| Attribute | Value |
|---|---|
| Combat | ATK 80 DEF 75 SPR 30 SPD 78 INT 60 |
| Rank | Inhabitants of the Asura Realm / Third of the Six Realms |
| Domain | Power, warfare, jealousy, competitive rage, thwarted ambition |
| Alignment | Buddhist |
| Weakness | Consumed by envy; always at war with the devas; can never enjoy what they have because they obsess over what others have |
| Counter | Equanimity and contentment -- the antidotes to jealousy |
| Source | Abhidharmakosa; Digha Nikaya; Sakkapanha Sutta |
The asuras are powerful beings — stronger than humans, longer-lived, and possessing great material wealth. But they are consumed by jealousy. In Buddhist cosmology, the asuras and the devas (gods) were once unified, but the asuras were expelled from heaven after a conflict and now wage endless war against the gods, trying to reclaim what they lost. They can see the splendor of the deva realm above them, and it drives them mad with envy.

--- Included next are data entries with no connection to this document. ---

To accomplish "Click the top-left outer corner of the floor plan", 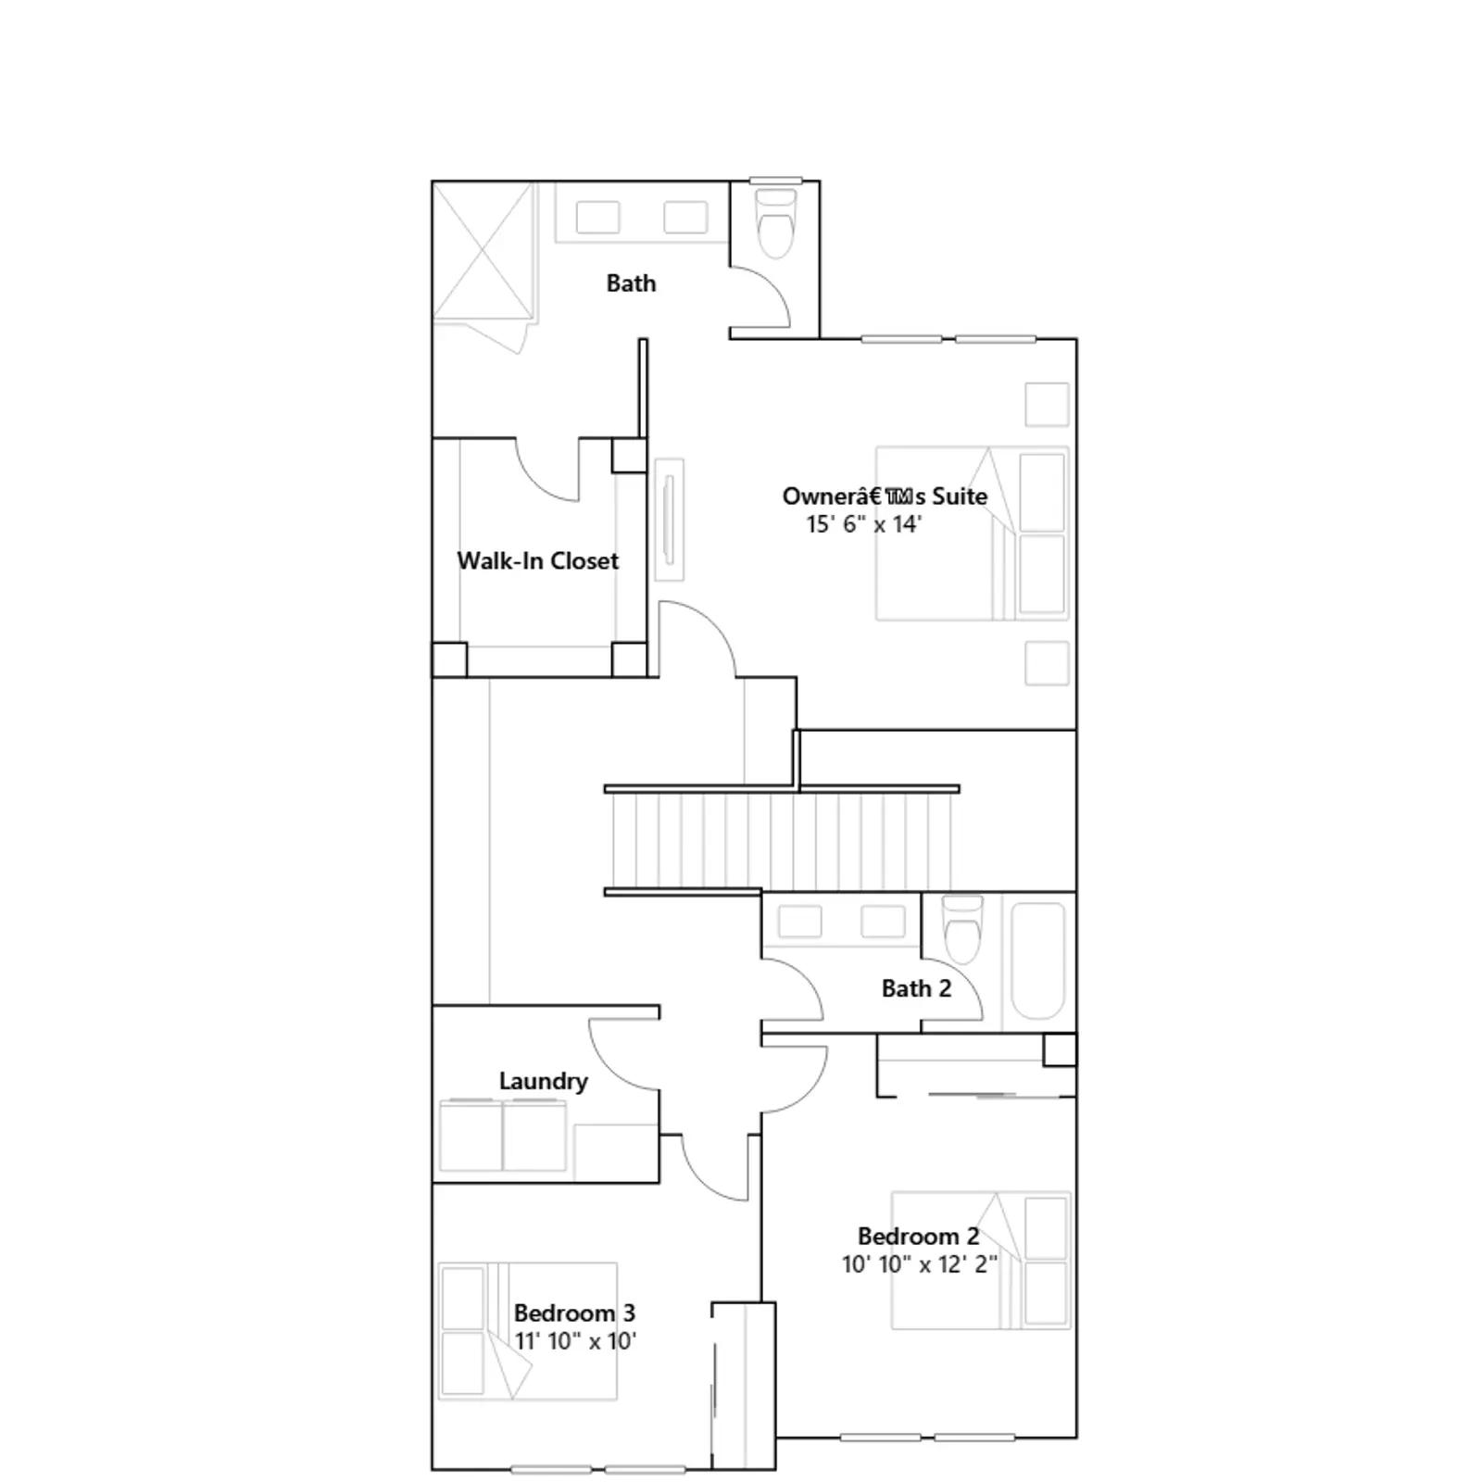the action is pos(433,182).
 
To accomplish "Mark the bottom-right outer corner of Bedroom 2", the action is pos(1076,1438).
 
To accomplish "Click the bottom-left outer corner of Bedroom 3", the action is pos(433,1469).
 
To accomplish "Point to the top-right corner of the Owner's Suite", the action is pos(1076,339).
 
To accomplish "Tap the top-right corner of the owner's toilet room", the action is pos(820,182).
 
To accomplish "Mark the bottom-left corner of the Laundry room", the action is pos(433,1183).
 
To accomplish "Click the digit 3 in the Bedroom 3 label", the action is pos(629,1312).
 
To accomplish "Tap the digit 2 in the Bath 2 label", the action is pos(945,988).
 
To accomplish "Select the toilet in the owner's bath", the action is pos(775,223).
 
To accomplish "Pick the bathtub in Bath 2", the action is pos(1037,962).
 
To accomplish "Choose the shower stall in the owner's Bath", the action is pos(484,252).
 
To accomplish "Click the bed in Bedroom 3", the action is pos(528,1331).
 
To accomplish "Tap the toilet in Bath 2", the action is pos(961,930).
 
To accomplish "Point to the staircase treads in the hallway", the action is pos(780,840).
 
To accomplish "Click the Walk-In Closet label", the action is pos(538,560).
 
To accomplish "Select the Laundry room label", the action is pos(544,1081).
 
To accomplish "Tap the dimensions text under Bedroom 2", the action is pos(920,1264).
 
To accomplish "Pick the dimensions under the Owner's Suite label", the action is pos(864,524).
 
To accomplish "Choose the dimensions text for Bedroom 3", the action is pos(575,1341).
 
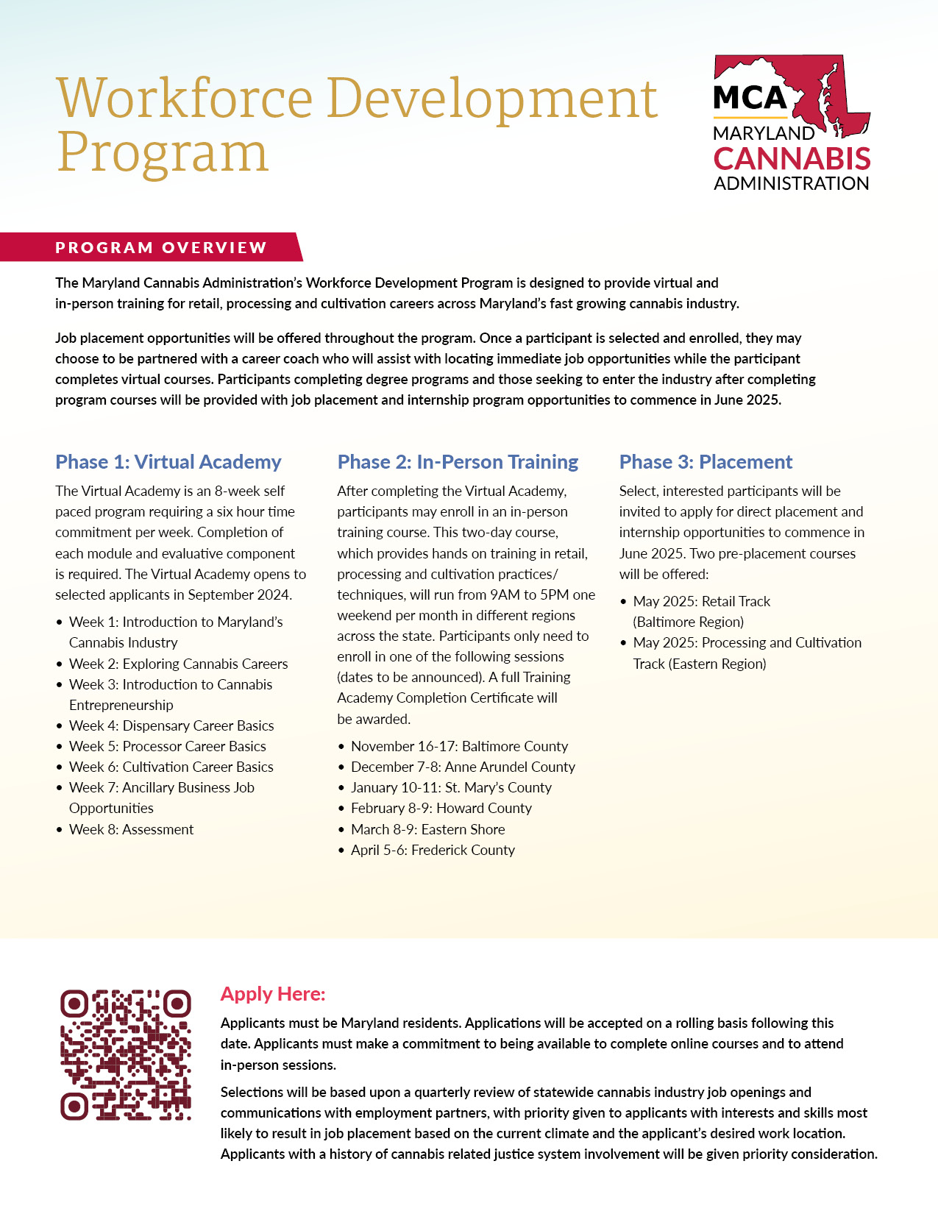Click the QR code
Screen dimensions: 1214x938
pos(126,1055)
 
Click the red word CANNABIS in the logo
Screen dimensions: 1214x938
pos(792,159)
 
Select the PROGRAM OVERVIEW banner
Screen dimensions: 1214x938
pos(161,247)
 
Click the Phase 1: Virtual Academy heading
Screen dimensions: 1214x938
pos(168,462)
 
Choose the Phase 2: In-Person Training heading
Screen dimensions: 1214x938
pos(458,462)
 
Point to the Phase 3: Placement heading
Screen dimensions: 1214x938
pos(706,462)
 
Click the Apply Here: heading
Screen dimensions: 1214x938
pos(273,994)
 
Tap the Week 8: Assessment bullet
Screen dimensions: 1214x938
pos(131,829)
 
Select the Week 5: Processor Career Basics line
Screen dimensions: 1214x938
pos(167,746)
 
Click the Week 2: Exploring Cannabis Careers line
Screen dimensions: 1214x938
pos(178,664)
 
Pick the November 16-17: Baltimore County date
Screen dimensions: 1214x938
pos(459,746)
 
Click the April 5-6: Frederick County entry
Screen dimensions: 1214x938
pos(433,850)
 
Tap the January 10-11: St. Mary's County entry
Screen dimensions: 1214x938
pos(451,787)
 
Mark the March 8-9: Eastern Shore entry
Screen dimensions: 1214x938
pos(427,829)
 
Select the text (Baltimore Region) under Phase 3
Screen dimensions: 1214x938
pos(689,622)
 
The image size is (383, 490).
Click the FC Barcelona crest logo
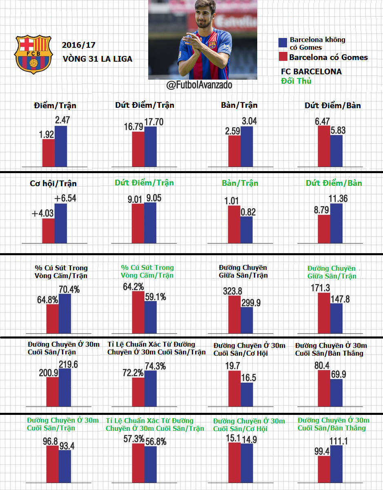pos(34,54)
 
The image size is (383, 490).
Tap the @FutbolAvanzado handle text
pos(199,85)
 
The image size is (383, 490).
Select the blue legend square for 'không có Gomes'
pos(283,43)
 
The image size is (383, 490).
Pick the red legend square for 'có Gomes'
pos(283,57)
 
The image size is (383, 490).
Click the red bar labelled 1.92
pos(48,153)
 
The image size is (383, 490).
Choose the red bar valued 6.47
pos(324,146)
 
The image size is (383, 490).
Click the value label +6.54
pos(65,198)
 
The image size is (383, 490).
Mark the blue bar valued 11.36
pos(336,223)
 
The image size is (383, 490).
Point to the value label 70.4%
pos(69,290)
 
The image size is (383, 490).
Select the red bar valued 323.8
pos(234,314)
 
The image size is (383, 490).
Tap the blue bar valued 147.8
pos(336,318)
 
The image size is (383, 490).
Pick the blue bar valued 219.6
pos(65,388)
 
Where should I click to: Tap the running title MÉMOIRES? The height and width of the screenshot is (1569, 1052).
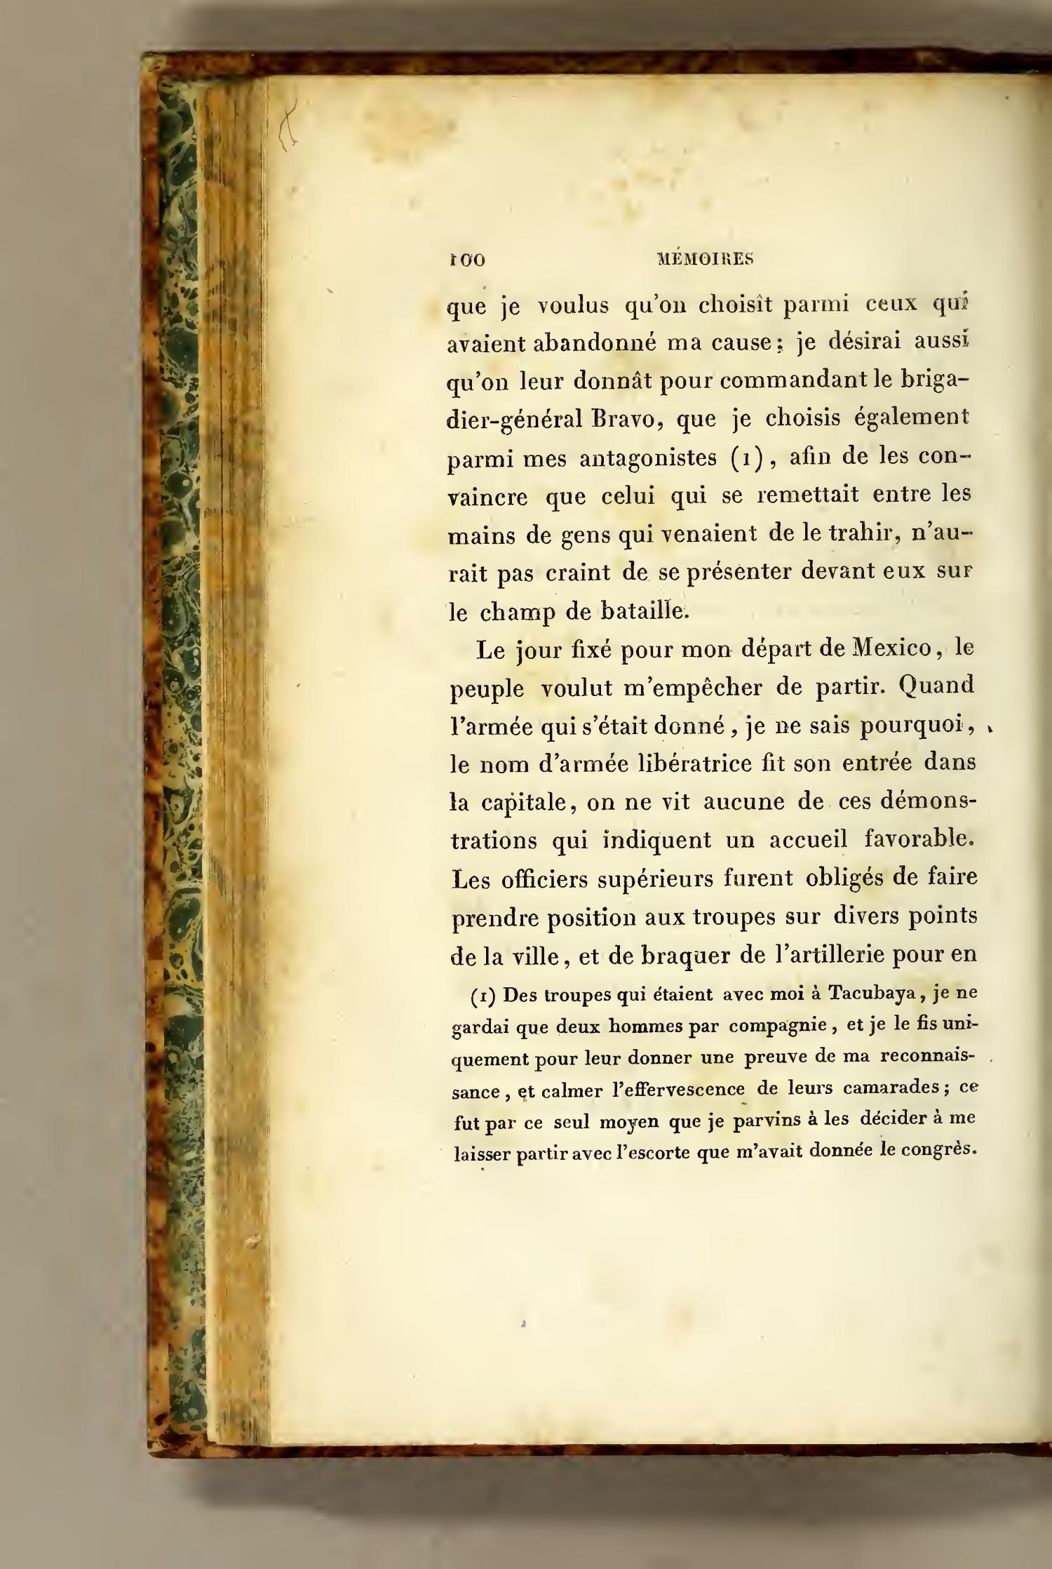pyautogui.click(x=705, y=259)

The asura realm is not a realm of evil — it is a realm of comparison. Asuras are not wicked; they are competitive. They do not want to destroy the good — they want to HAVE the good that others have. Their suffering is the suffering of the person who has a beautiful house but is miserable because their neighbor’s house is larger. They have everything except the ability to enjoy it.
The parallels:
- Fallen Angels: The asuras’ expulsion from heaven and their subsequent war against the gods directly parallels the fall of Satan and his angels (Revelation 12:7-9). Both are powerful beings cast out of paradise who wage perpetual war against the divine order. The difference: in Christianity, the fallen angels are morally evil (they rebelled against God); in Buddhism, the asuras are psychologically trapped (they are consumed by envy, not by malice).
- The Titans: In Greek mythology, the Titans were the older gods defeated by the Olympians and imprisoned in Tartarus. The structural parallel to the asuras is precise: a race of powerful beings at war with the ruling gods, defeated but not destroyed, perpetually resentful.
- Corporate culture, politics, academia: Buddhist teachers frequently use asuras as a metaphor for environments where brilliant, capable people destroy themselves and each other through competitive jealousy. The asura realm is anywhere that success is measured by comparison rather than by inherent worth.
“The asura has everything he needs to be happy. He has only one problem: he knows someone who has more.”